Many kinds of mental illnesses and behavioral problems show gender differences in prevalence and incidence.
Of the 80 disorders diagnosed in adulthood for which sex ratios are provided, 35 are said to be more common in men than in women (17 of which are substance related or a paraphilia), 31 are said to be more common in women than men, and 14 are said to be equally common in both sexes.
Female jealousy is more likely to be inspired by emotional infidelity, male jealousy is most likely to be brought on by sexual infidelity:
62% to 86% of women reported that they would be more bothered by emotional infidelity and 47% to 60% of men reported that they would be more bothered by sexual infidelity.
The gender similarities hypothesis, holds that that males and females are similar on most, but not all, psychological variables.
The cognitive variables of reading comprehension, mathematics, communication (talkativeness, facial expressions), social and personality (aggression, sexuality), psychological well-being, and motor behaviors are similar among the genders: a review of 46 meta-analyses, found that 78% of gender differences are small or close to zero.
Some motor behaviors (such as throwing distance) and some aspects of sexuality (such as attitudes about casual sex), show the largest gender differences.
Variations within genders are greater than variations between genders.
There is a significant female advantage in time on the lexicon and on the temperament scale of social-verbal tempo, and a male advantage on the temperament scale of physical endurance which were more pronounced in young age groups and faded in older groups.
A one-dimensional approach to sex differences overlooks a possible interaction of sex differences with age.
Men commit more criminal acts than women.
Self-reported delinquent acts are also higher for men than women across many different actions.
Evolutionary neuroandrogenic theory posits that sexual selection has led to increased exposure to testosterone in males, causing greater competitive behavior which could lead to criminality.
The difference in crime rates between men and women might be due to social and cultural factors, crimes going unreported, or to biological factors (testosterone or sociobiological theories).
Men can have an overwhelming bias against reporting themselves to be the victims of a crime, particularly when victimized by a woman, and some studies have argued that men reporting intimate partner violence find disadvantageous biases in law enforcement.
Low levels of self control are associated with criminal activity.
Sex differences in educational achievement may be caused by sex discrimination in law or culture, or may reflect natural differences in the interests of the sexes.
Leadership positions continue to be dominated by men.
Sex differences in religion can be classified as internal or external.

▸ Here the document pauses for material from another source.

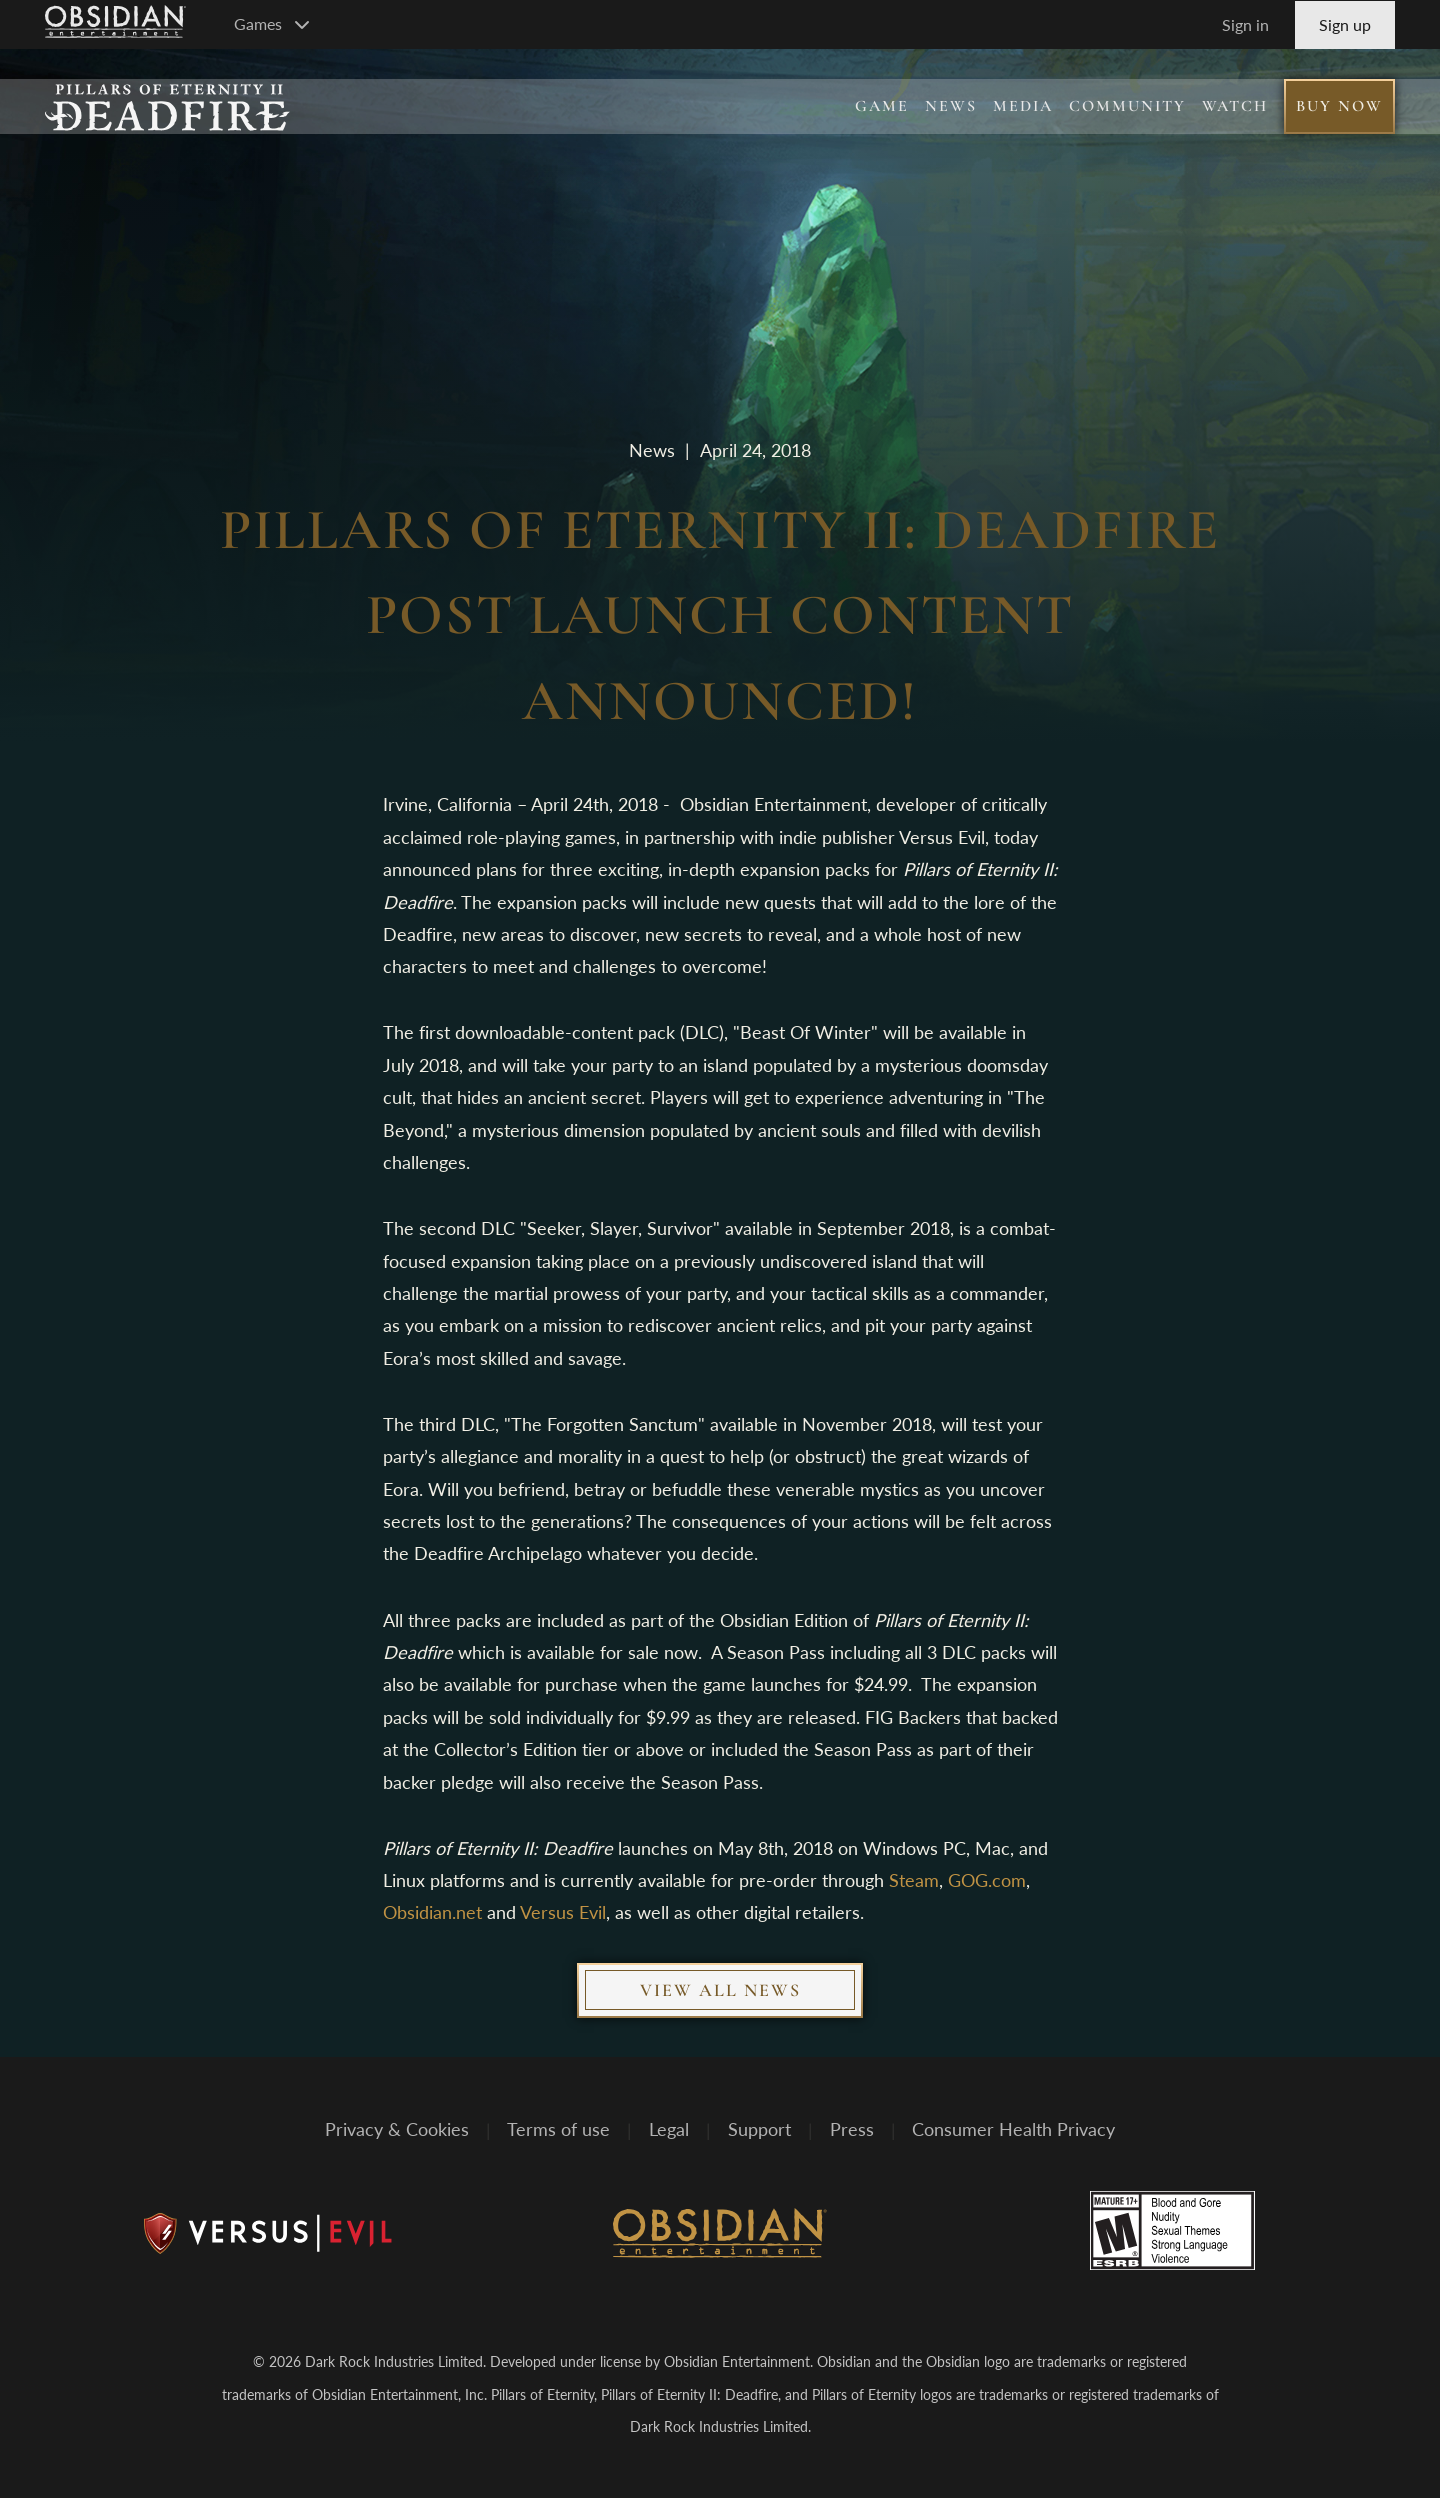 The image size is (1440, 2498). I want to click on Buy Now, so click(1339, 106).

Internal religious issues are studied from the perspective of a given religion, and include: religious beliefs and practices about the roles and rights of men and women in government, education and worship; beliefs about the sex or gender of deities and religious figures; and beliefs about the origin and meaning of human gender.

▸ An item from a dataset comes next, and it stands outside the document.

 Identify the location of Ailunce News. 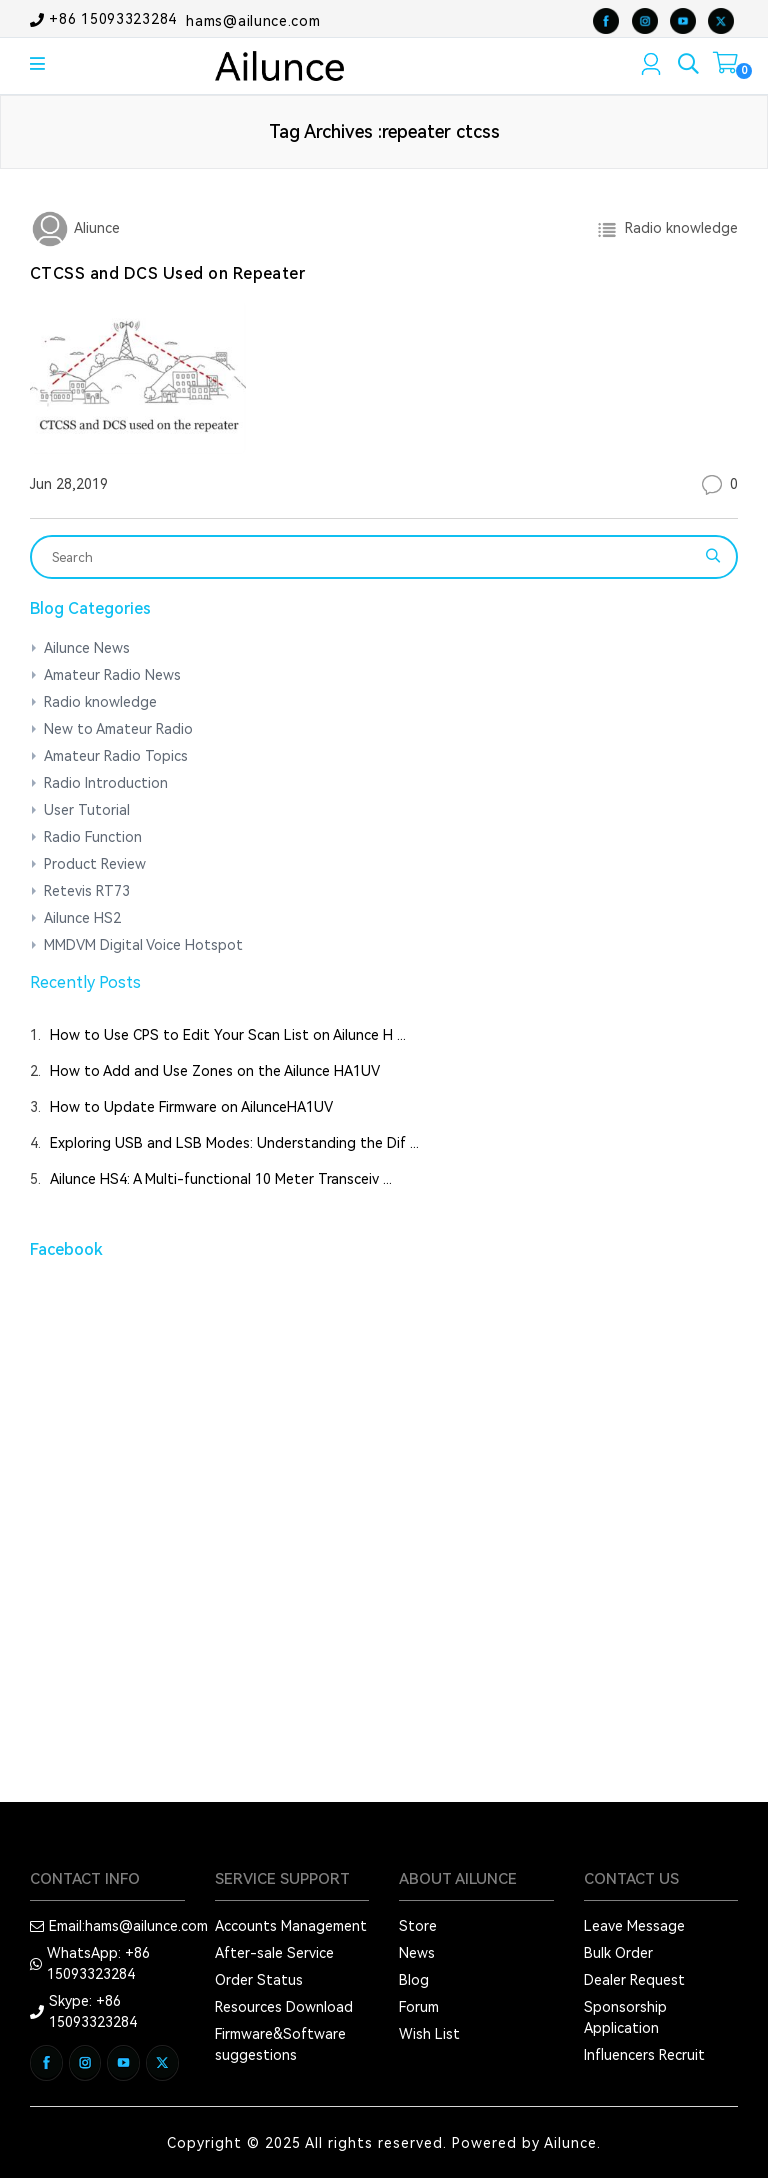
(87, 648).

External religious issues are the examination of a given religion from an outsider’s perspective, including possible clashes between religious leaders and laity.
Religious perspectives have either endorsed or condemned alternative family structures, homosexual relationships, and abortion.
Sex differences in social capital relate to differences between men and women in their ability to coordinate actions and achieve their aims through trust, norms and networks.
There are highly asymmetric rates of suicide and suicide attempts between males and females: gender paradox of suicidal behavior.
Males die much more often by means of suicide than females do.
Numerous studies have found that women tend to be financially more risk-averse than men and hold safer portfolios.
Due to factors such as socialization, males are typically more likely to focus on self, upside potential, aggressiveness in investments, and females typically focus on others, downside potential, and nurturing, explaining many financial decision making outcomes.